(Righe estratte da una raccolta)
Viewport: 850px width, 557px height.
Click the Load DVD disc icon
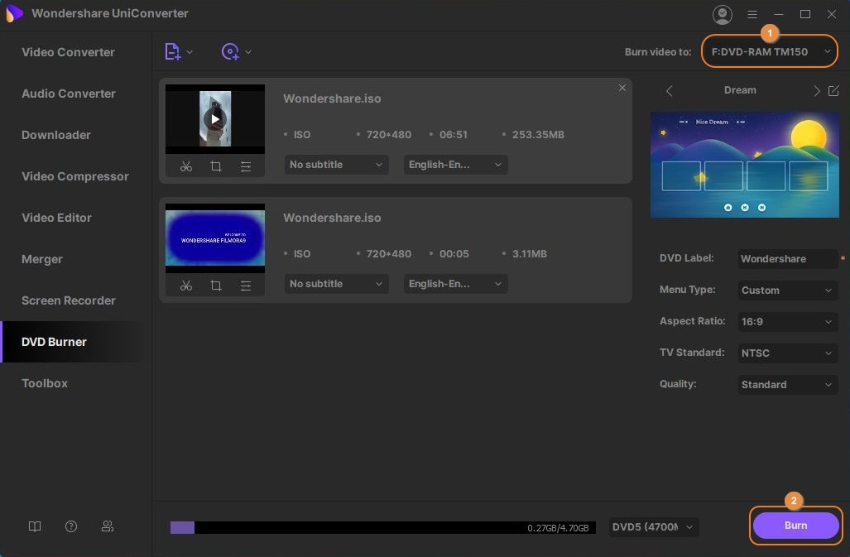point(231,52)
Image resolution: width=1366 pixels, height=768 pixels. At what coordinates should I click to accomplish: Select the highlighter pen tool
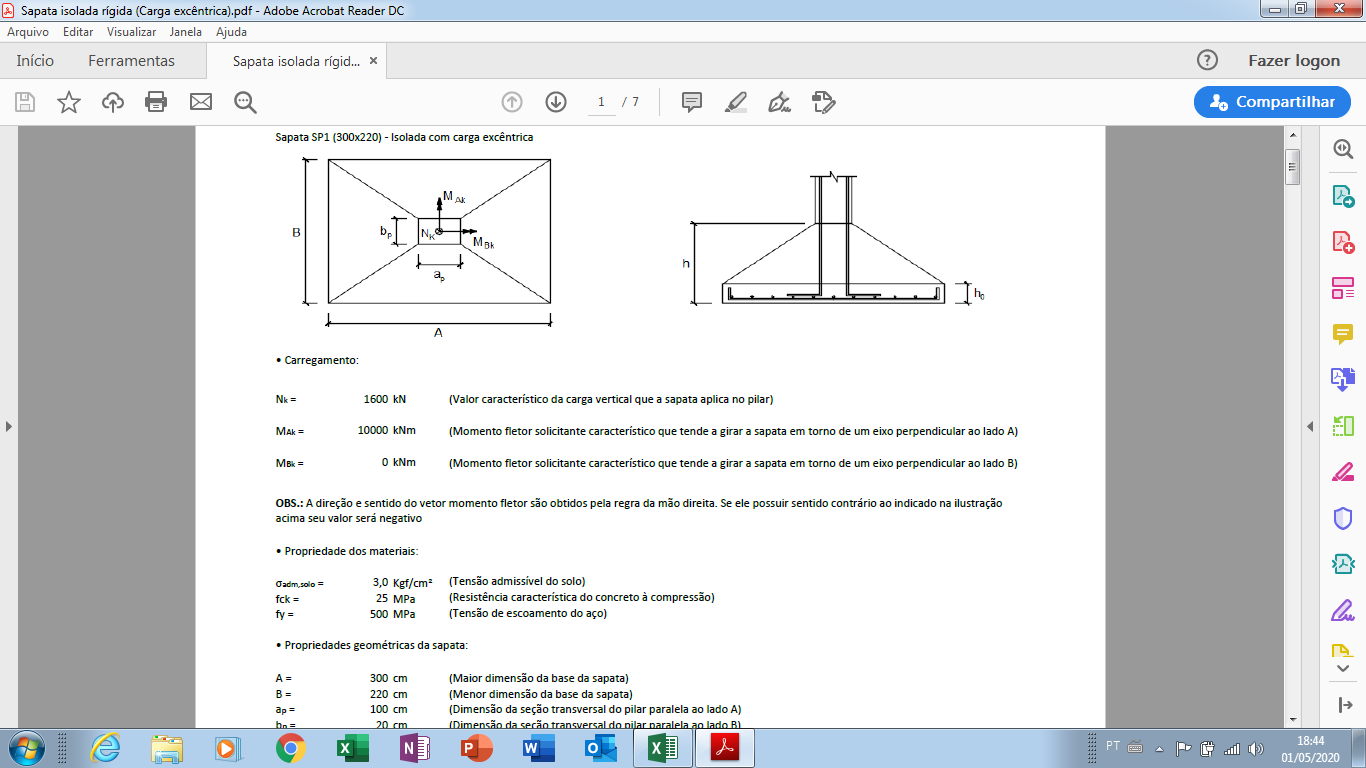pyautogui.click(x=735, y=102)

### ESERCIZIO
Aggiorna tutte le righe sopra sostituendo "pixels" con "px" e lasciando invariato il resto. Non riportare le immagini nella risposta.

### RISPOSTA CORRETTA
Viewport: 850px width, 557px height.
Click the Load DVD disc icon
point(231,52)
Image resolution: width=1366 px, height=768 px. At what coordinates should I click to accomplish: Select the highlighter pen tool
pyautogui.click(x=735, y=102)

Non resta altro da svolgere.